Deadline reports that the film features two main characters: Armstrong, and the cyclist's former teammate Tyler Hamilton, who made one of the doping accusations against the champion. As someone with close ties to Armstrong, his accusations were more powerful than others had been in the past.

Cooper is reportedly looking at both roles, so he could end up playing Hamilton. That seems like more appropriate casting. While Cooper is a good bit better looking than Hamilton, he's really not the right physical model for Armstrong.

Warner Bros. wants this one to happen, and so the film could be the first of the Armstrong pics out of the gate. But Working Title, director Stephen Frears and screenwriter John Hodge also have an Armstrong film, with Ben Foster linked to star, and Paramount and Bad Robot have their own take on the story through an option on the book Cycle Of Lies: The Fall Of Lance Armstrong.
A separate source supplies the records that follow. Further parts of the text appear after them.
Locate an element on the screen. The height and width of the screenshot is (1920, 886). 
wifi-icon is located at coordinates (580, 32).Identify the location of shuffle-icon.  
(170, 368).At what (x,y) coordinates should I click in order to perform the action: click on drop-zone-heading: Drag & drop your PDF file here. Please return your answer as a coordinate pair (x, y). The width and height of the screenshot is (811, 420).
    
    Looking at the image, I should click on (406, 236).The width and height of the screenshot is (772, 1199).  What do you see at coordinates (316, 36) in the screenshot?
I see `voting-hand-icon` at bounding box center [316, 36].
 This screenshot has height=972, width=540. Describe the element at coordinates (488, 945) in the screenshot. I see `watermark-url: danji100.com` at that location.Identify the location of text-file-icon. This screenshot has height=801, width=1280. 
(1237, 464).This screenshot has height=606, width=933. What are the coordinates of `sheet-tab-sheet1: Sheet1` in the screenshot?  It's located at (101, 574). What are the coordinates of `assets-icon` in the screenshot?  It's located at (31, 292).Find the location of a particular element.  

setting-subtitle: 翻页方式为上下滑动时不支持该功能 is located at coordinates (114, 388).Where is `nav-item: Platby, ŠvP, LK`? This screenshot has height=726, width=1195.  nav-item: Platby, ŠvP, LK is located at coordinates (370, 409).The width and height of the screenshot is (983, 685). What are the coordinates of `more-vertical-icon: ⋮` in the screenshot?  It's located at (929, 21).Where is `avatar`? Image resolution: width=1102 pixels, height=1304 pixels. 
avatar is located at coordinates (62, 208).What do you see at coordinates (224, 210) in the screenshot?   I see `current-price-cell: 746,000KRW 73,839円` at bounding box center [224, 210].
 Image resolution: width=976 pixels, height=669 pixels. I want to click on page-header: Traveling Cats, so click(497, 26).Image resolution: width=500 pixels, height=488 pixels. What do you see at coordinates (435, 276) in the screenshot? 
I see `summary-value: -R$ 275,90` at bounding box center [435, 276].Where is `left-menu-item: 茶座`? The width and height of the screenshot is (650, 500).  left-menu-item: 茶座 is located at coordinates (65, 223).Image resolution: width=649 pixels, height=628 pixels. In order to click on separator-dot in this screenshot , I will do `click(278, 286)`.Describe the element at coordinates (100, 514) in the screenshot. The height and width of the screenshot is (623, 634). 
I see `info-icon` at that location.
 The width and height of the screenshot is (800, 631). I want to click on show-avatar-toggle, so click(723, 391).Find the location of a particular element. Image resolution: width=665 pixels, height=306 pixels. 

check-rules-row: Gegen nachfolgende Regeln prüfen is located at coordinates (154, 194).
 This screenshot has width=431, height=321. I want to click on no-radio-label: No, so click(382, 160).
Warner Bros. definitely likes Cooper in the wake of the Hangover films and the critical and financial success of Silver Linings Playbook. (Which wasn't a Warner film, but a good indicator of audience response to Cooper post-Hangover.) He's in David O. Russell's next film, American Hustle, also from Atlas Entertainment, and he and WB have been developing the film American Sniper. Despite the recent departure of director Steven Spielberg, that one is still likely to get made at some point in the future.